Stored data entries:
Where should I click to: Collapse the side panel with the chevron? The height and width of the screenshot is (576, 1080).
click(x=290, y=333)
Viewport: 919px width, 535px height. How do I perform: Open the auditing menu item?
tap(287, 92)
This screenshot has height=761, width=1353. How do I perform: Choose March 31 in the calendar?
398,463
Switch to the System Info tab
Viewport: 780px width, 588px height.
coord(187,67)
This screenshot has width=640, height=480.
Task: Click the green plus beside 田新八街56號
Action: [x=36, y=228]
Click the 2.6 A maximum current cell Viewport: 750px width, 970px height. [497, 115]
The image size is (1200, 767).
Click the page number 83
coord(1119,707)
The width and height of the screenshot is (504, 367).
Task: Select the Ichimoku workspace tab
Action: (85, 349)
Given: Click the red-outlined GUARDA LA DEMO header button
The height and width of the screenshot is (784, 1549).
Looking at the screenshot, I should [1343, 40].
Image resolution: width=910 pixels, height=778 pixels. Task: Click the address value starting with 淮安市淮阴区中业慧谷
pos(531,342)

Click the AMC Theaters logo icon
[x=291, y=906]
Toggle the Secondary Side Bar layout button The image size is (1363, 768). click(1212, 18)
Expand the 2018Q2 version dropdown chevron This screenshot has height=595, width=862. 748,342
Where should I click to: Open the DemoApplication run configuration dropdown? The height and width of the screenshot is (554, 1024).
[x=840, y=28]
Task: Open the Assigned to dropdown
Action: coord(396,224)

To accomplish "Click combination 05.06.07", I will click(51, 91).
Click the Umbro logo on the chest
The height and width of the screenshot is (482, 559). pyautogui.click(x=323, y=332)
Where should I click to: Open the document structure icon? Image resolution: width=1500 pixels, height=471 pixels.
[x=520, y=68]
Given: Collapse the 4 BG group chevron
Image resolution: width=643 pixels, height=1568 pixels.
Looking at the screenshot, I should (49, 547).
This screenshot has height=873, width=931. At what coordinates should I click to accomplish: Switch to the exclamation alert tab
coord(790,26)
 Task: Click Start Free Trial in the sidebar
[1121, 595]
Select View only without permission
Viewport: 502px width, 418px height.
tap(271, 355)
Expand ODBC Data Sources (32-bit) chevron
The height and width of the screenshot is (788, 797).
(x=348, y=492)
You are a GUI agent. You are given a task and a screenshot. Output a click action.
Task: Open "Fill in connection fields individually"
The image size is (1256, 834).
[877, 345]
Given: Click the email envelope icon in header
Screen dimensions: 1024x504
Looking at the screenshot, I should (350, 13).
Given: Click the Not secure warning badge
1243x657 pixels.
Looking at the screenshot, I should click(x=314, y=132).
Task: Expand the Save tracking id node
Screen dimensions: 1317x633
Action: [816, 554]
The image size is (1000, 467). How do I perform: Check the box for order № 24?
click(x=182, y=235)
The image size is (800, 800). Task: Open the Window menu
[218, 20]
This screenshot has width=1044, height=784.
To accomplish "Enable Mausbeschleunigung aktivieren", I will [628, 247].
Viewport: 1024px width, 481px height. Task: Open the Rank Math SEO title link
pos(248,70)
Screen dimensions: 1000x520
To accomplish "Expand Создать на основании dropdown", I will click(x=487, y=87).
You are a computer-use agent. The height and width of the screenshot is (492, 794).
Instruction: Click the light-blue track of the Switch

__Task brief__: Quote only the stretch of lines that starts the data above and ends with the line containing "Given: Collapse the 4 BG group chevron", both included.

__Written answer__:
Where should I click to: Collapse the side panel with the chevron? The height and width of the screenshot is (576, 1080).
click(x=290, y=333)
Viewport: 919px width, 535px height. How do I perform: Open the auditing menu item?
tap(287, 92)
This screenshot has height=761, width=1353. How do I perform: Choose March 31 in the calendar?
398,463
Switch to the System Info tab
Viewport: 780px width, 588px height.
coord(187,67)
This screenshot has width=640, height=480.
Task: Click the green plus beside 田新八街56號
Action: [x=36, y=228]
Click the 2.6 A maximum current cell Viewport: 750px width, 970px height. [497, 115]
The image size is (1200, 767).
Click the page number 83
coord(1119,707)
The width and height of the screenshot is (504, 367).
Task: Select the Ichimoku workspace tab
Action: (85, 349)
Given: Click the red-outlined GUARDA LA DEMO header button
The height and width of the screenshot is (784, 1549).
Looking at the screenshot, I should [1343, 40].
Image resolution: width=910 pixels, height=778 pixels. Task: Click the address value starting with 淮安市淮阴区中业慧谷
pos(531,342)

Click the AMC Theaters logo icon
[x=291, y=906]
Toggle the Secondary Side Bar layout button The image size is (1363, 768). click(1212, 18)
Expand the 2018Q2 version dropdown chevron This screenshot has height=595, width=862. 748,342
Where should I click to: Open the DemoApplication run configuration dropdown? The height and width of the screenshot is (554, 1024).
[x=840, y=28]
Task: Open the Assigned to dropdown
Action: coord(396,224)

To accomplish "Click combination 05.06.07", I will click(51, 91).
Click the Umbro logo on the chest
The height and width of the screenshot is (482, 559). pyautogui.click(x=323, y=332)
Where should I click to: Open the document structure icon? Image resolution: width=1500 pixels, height=471 pixels.
[x=520, y=68]
Given: Collapse the 4 BG group chevron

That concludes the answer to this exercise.